If you walk in the door and you’re presented with what appears to be a valid advanced directive saying not for CPR, but then someone else turns up and says that they would have wanted it – where do you stand if you start? While it’s likely something that nothing would ever come of in a legal sense, are you committing a battery if you start, have the discussion while your partner is jumping up and down on the patient’s chest, decide that the other family member is expressing their wishes not the patient’s, and stop?
These are indeed complex issues and I cannot say how it works out as every case would be different. I think you have to put the whole scenario on context – where is the patient? is there evidence that they are expected to be at the end of their life? Fundamentally though if you have ‘what appears to be a valid advanced directive saying not for CPR’ you should honour it. If someone says ‘they would have wanted CPR’ you have evidence that they’re wrong. Of course the easy option is do CPR and let a doctor decide later as the dead won’t complain one way or the other but the person who ‘turned up’ might but that is neither ethical nor professional. You have to put the patient first. And if there is a valid refusal then yes that is a battery to treat someone against their wishes or with treatment that you do not believe is in their best interests.
‘what appears to be a valid advanced directive saying not for CPR’ – What makes for a valid advanced care directive?
There are many times we are provided an advanced care directive from a nursing home that is not clear or is lacking information, at what point can we accept or not accept the advanced care directive as their wishes?

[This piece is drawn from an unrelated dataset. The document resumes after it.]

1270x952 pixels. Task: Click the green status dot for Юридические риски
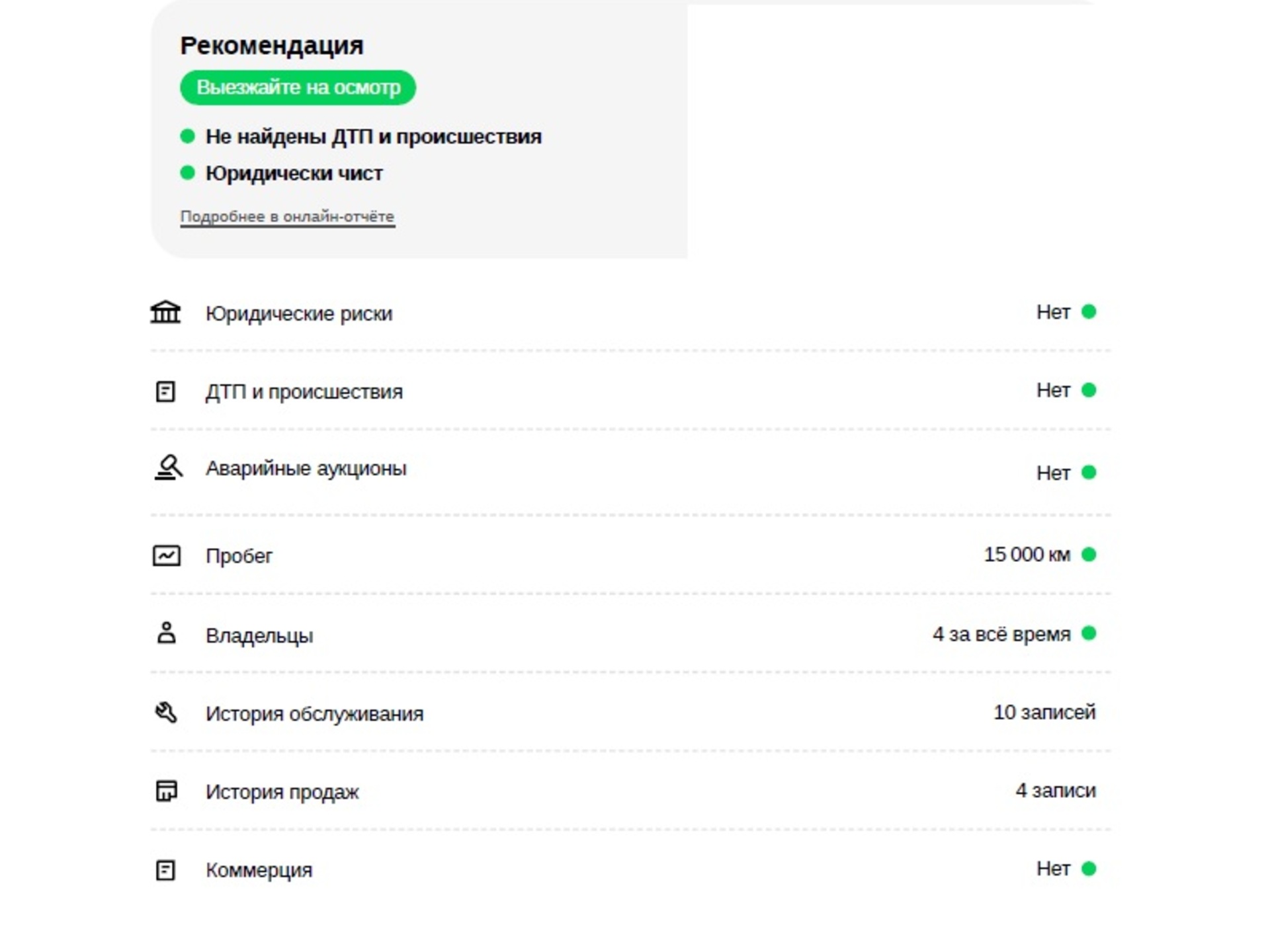pos(1089,311)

In most states and territories there is legislation so a form that appears to comply with the legislation should be accepted on its face – ie you accept it for what it says. The common law says anything will do hence the card in Ms Malette’s wallet (see the posts here that discuss Malette v Shulman) was sufficient. And all the legislation says it provides a way to refuse treatment that is on top of not instead of the common law so a refusal does not have to comply with the legislative form. Nursing homes and other chronic health care facilities must have processes and forms to record patient’s wishes as well as decisions. What you have to ask yourself, in context, is ‘do I have reason to doubt this’. If in doubt of course you treat the patient according to your standard treatment, but the issue is not ‘is this form completed correctly’ but ‘do I have any reason to question that this form was intended to reflect the person’s wishes’. Being unclear you might say ‘yes’ ie it’s not at all clear it was meant to apply in these circumstances; as for lacking information the question is what information and do you actually think it’s critical not ‘there was a box left blank so the form was wrong and therefore of no effect’. The form is not important (hence again why I’ve made the argument on posts on this site that I think a ‘Do not do Cardio-Pulmonary Resuscitation’ tattoo should be honoured).